* **EXERCISE**
Output only the lines below from the one containing "Given: Add new template with plus icon" to the one containing "1568x579 pixels.", exactly as written, both ends kept.

-- Opening Marker --

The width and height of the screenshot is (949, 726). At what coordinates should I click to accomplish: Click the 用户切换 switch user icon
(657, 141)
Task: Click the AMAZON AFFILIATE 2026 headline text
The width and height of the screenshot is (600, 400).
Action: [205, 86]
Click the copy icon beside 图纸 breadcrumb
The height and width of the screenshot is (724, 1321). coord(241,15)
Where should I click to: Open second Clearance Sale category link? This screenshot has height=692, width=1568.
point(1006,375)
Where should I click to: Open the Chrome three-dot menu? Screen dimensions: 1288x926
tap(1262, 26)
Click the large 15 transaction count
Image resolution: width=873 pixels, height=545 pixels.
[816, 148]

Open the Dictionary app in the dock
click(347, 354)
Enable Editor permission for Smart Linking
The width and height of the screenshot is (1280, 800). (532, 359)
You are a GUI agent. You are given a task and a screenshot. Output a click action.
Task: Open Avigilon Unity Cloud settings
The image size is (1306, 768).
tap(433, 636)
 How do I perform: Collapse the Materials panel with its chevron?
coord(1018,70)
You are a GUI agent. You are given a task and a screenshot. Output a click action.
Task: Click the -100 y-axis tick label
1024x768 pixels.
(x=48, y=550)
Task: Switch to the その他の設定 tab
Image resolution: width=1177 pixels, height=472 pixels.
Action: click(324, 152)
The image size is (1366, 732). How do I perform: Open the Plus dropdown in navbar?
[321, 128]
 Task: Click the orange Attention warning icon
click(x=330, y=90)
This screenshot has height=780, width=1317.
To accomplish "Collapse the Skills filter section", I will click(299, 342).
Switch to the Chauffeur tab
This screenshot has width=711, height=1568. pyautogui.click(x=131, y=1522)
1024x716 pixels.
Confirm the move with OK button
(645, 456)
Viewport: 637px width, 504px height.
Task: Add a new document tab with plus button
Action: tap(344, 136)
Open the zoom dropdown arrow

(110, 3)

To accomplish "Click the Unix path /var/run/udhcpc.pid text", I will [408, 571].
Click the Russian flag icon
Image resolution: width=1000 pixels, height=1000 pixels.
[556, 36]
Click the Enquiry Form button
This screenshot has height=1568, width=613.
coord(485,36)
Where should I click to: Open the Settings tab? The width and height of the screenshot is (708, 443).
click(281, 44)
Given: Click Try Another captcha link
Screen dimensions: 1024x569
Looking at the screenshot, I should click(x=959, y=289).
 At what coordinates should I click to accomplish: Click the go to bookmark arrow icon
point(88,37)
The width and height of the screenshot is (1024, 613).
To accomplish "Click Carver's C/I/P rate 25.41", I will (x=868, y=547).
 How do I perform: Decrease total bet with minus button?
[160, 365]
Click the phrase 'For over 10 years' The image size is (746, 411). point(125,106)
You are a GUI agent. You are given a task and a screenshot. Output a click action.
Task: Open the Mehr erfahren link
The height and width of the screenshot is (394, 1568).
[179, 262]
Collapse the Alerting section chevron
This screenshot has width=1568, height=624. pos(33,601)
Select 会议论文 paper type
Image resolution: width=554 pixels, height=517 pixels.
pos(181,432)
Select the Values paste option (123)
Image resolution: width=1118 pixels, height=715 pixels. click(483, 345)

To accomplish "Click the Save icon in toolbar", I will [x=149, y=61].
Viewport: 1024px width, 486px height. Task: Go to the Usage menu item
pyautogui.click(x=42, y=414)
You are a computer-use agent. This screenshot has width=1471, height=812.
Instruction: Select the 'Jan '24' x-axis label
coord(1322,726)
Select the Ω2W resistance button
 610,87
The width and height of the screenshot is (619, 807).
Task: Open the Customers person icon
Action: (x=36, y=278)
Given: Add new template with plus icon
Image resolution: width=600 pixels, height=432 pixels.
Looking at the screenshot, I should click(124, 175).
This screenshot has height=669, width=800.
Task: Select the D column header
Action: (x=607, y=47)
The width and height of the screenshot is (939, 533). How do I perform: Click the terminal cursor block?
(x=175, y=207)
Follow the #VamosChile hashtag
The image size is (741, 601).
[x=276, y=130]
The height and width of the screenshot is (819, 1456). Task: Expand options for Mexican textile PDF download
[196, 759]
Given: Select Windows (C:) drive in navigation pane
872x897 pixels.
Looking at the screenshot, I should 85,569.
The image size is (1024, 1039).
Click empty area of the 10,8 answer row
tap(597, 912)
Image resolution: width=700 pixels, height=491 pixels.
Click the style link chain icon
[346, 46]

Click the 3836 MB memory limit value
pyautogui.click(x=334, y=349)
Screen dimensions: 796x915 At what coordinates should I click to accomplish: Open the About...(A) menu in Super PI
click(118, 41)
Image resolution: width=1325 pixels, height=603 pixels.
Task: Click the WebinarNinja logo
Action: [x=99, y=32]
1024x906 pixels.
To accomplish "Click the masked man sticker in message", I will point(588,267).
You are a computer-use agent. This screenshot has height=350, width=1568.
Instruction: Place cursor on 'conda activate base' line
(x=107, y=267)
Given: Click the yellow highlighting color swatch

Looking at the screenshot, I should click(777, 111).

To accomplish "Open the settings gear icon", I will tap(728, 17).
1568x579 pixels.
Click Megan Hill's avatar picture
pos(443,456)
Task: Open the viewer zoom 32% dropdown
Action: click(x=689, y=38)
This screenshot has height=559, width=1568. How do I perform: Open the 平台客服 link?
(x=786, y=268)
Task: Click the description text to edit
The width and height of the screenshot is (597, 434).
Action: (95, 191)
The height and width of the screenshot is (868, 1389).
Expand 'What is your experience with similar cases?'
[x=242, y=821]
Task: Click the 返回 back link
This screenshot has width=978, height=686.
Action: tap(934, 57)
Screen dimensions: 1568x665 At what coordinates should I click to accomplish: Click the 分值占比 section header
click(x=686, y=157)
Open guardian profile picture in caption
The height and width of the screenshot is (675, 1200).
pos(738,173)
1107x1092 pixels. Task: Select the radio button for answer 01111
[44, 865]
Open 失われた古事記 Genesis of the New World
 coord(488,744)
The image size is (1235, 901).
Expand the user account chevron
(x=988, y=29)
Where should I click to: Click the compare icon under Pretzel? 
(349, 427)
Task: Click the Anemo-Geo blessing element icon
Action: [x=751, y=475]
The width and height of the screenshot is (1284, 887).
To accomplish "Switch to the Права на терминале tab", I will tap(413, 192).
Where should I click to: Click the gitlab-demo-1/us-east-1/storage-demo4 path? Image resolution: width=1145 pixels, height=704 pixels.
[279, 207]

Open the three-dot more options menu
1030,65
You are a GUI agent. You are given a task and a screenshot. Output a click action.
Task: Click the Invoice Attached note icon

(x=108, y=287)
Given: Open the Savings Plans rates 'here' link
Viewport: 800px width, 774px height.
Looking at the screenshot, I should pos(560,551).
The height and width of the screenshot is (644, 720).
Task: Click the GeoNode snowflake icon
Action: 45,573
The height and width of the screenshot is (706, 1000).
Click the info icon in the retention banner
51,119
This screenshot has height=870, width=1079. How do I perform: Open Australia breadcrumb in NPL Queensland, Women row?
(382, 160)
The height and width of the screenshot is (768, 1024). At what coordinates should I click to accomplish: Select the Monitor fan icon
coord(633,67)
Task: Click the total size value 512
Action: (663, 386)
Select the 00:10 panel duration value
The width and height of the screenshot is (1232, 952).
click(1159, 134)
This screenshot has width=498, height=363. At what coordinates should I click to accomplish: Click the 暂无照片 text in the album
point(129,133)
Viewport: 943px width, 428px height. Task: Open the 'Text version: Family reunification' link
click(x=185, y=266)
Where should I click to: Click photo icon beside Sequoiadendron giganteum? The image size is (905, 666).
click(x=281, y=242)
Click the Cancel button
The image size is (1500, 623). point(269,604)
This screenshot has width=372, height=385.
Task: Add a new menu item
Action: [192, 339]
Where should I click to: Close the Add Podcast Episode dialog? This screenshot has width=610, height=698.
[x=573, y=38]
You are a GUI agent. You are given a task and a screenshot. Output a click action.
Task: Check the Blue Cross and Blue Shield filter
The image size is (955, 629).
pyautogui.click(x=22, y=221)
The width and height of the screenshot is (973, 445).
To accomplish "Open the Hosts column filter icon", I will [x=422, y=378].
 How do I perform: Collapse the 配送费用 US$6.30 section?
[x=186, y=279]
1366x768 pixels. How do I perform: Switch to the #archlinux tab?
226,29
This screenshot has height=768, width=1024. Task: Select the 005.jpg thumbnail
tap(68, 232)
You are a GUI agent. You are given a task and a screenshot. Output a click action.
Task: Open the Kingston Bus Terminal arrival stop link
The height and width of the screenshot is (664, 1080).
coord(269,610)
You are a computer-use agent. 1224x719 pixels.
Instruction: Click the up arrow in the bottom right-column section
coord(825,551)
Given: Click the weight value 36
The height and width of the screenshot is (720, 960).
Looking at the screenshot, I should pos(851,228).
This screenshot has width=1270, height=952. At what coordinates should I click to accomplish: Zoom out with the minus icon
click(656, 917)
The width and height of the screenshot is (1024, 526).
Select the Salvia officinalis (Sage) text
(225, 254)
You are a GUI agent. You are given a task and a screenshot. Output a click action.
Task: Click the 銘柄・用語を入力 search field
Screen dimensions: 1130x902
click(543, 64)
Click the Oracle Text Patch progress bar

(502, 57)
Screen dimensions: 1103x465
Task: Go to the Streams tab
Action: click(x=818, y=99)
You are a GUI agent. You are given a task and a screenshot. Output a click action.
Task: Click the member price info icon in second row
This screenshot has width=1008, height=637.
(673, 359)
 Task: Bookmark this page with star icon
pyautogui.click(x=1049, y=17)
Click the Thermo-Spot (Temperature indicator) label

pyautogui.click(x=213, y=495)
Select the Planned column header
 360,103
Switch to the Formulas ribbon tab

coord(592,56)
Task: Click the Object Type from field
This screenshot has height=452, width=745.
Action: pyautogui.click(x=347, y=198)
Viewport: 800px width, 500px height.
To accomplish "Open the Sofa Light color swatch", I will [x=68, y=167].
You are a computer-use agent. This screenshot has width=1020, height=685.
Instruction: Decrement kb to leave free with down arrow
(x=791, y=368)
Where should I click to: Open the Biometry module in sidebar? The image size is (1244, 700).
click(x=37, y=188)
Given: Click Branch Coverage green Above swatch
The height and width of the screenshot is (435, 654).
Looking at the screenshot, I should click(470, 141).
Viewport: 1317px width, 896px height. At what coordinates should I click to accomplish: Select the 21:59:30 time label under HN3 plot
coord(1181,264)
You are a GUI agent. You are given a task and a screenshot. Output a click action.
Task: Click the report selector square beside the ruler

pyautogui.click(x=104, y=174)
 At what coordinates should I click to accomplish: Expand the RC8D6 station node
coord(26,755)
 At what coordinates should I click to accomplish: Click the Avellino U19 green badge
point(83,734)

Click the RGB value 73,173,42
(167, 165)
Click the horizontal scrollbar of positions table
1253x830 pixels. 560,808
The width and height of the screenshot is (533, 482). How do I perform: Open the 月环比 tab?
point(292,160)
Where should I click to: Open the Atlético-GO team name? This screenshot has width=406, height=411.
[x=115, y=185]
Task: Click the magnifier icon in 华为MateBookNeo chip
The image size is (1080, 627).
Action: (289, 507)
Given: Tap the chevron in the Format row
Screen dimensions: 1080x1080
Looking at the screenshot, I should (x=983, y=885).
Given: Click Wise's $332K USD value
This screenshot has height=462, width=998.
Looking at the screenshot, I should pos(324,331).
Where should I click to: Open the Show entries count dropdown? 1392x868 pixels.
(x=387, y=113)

-- Closing Marker --

* **WRITTEN SOLUTION**
Given: Add new template with plus icon
Image resolution: width=600 pixels, height=432 pixels.
Looking at the screenshot, I should click(124, 175).
This screenshot has height=669, width=800.
Task: Select the D column header
Action: (x=607, y=47)
The width and height of the screenshot is (939, 533). How do I perform: Click the terminal cursor block?
(x=175, y=207)
Follow the #VamosChile hashtag
The image size is (741, 601).
[x=276, y=130]
The height and width of the screenshot is (819, 1456). Task: Expand options for Mexican textile PDF download
[196, 759]
Given: Select Windows (C:) drive in navigation pane
872x897 pixels.
Looking at the screenshot, I should 85,569.
The image size is (1024, 1039).
Click empty area of the 10,8 answer row
tap(597, 912)
Image resolution: width=700 pixels, height=491 pixels.
Click the style link chain icon
[346, 46]

Click the 3836 MB memory limit value
pyautogui.click(x=334, y=349)
Screen dimensions: 796x915 At what coordinates should I click to accomplish: Open the About...(A) menu in Super PI
click(118, 41)
Image resolution: width=1325 pixels, height=603 pixels.
Task: Click the WebinarNinja logo
Action: [x=99, y=32]
1024x906 pixels.
To accomplish "Click the masked man sticker in message", I will point(588,267).
You are a computer-use agent. This screenshot has height=350, width=1568.
Instruction: Place cursor on 'conda activate base' line
(x=107, y=267)
Given: Click the yellow highlighting color swatch

Looking at the screenshot, I should click(777, 111).

To accomplish "Open the settings gear icon", I will tap(728, 17).
1568x579 pixels.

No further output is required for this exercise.